Vatovaea

Scientific classification
- Kingdom: Plantae
- Clade: Tracheophytes
- Clade: Angiosperms
- Clade: Eudicots
- Clade: Rosids
- Order: Fabales
- Family: Fabaceae
- Subfamily: Faboideae
- Genus: Vatovaea Chiov. (1951)
- Species: V. pseudolablab
- Binomial name: Vatovaea pseudolablab (Harms) J.B.Gillett (1966)
- Synonyms: Phaseolus cibellii Chiov. (1915); Vatovaea biloba Chiov. (1951); Vigna pseudolablab Harms (1913);

= Vatovaea =

- Authority: (Harms) J.B.Gillett (1966)
- Synonyms: Phaseolus cibellii Chiov. (1915), Vatovaea biloba Chiov. (1951), Vigna pseudolablab Harms (1913)
- Parent authority: Chiov. (1951)

Genus of legumes

Vatovaea is a genus of flowering plants in the legume family, Fabaceae. It is monotypic, being represented by the single species Vatovaea pseudolablab.
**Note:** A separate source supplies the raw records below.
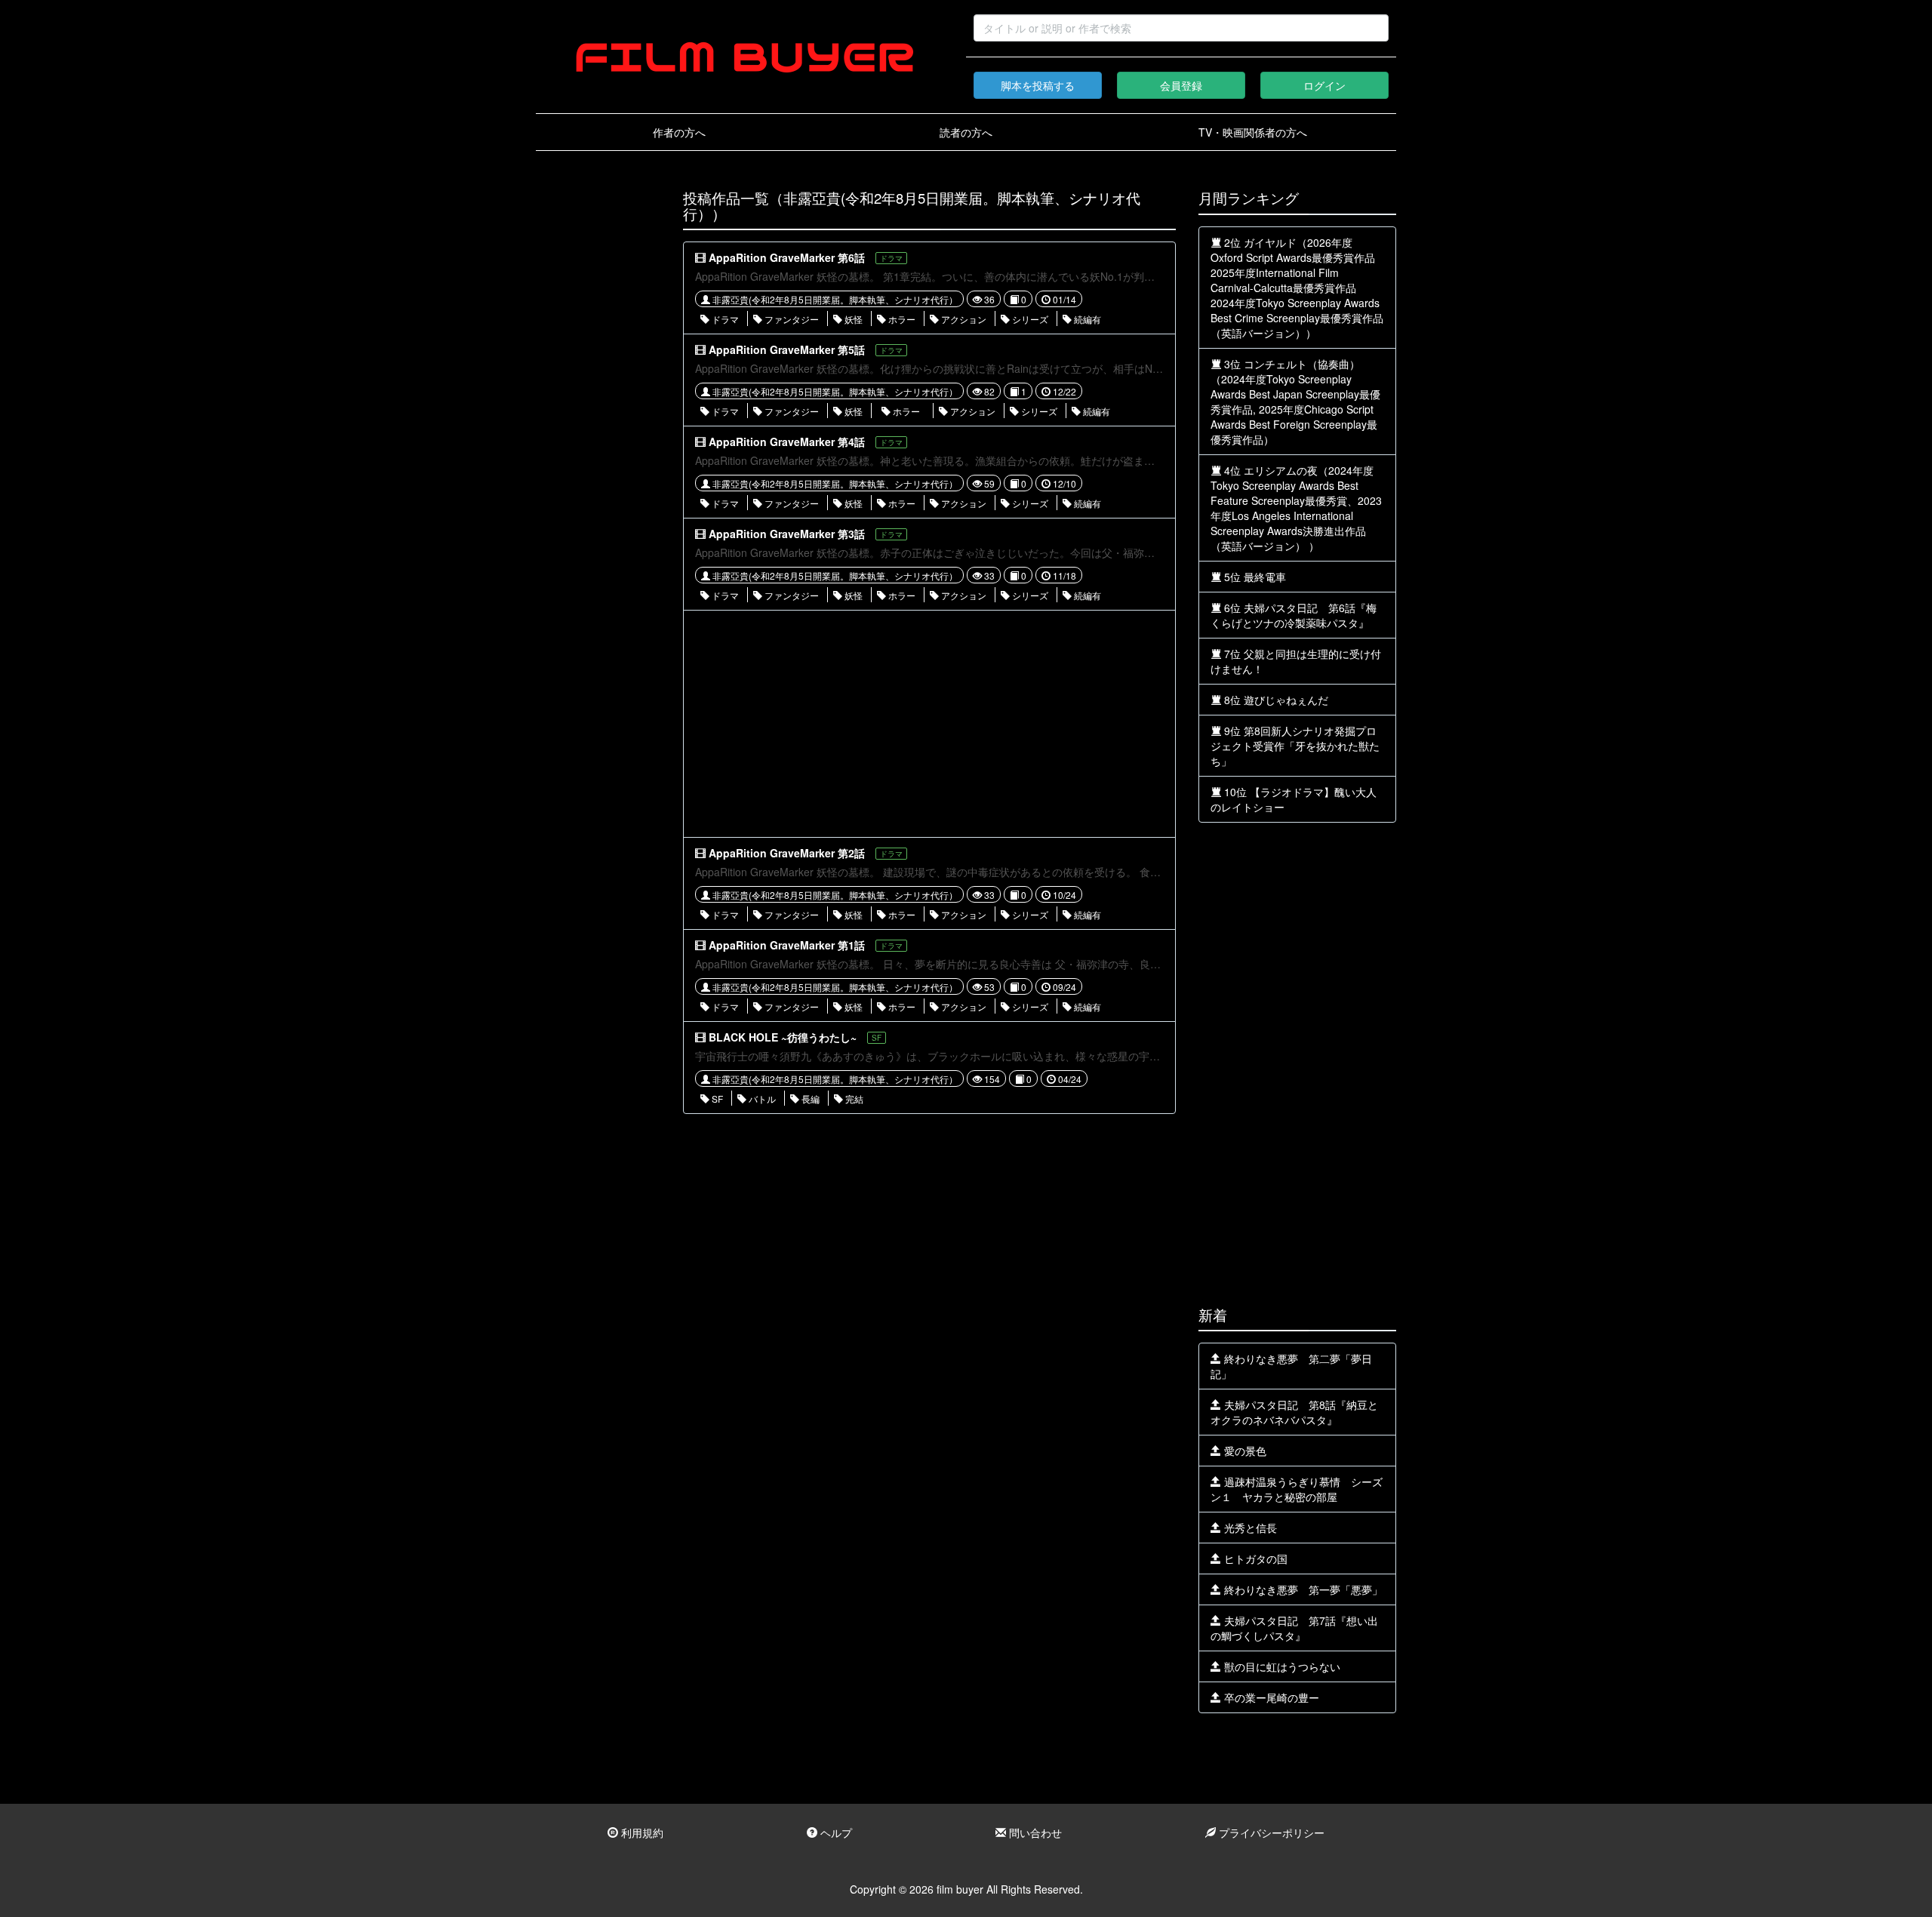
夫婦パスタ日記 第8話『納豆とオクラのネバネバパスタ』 (1294, 1412)
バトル (761, 1098)
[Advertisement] (598, 416)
Vatovaea pseudolablab is a woody climber, growing 1.2 to 1.5 m. tall from an enormous woody tuber. The species is native to tropical eastern Africa and the southern Arabian Peninsula, ranging from Sudan to Uganda and Tanzania, and to Yemen and Oman. Typical habitats are semi-desert grassland and Acacia bushland, and occasionally on seasonally-wet grassland over clay soils, from 270 to 1350 meters elevation.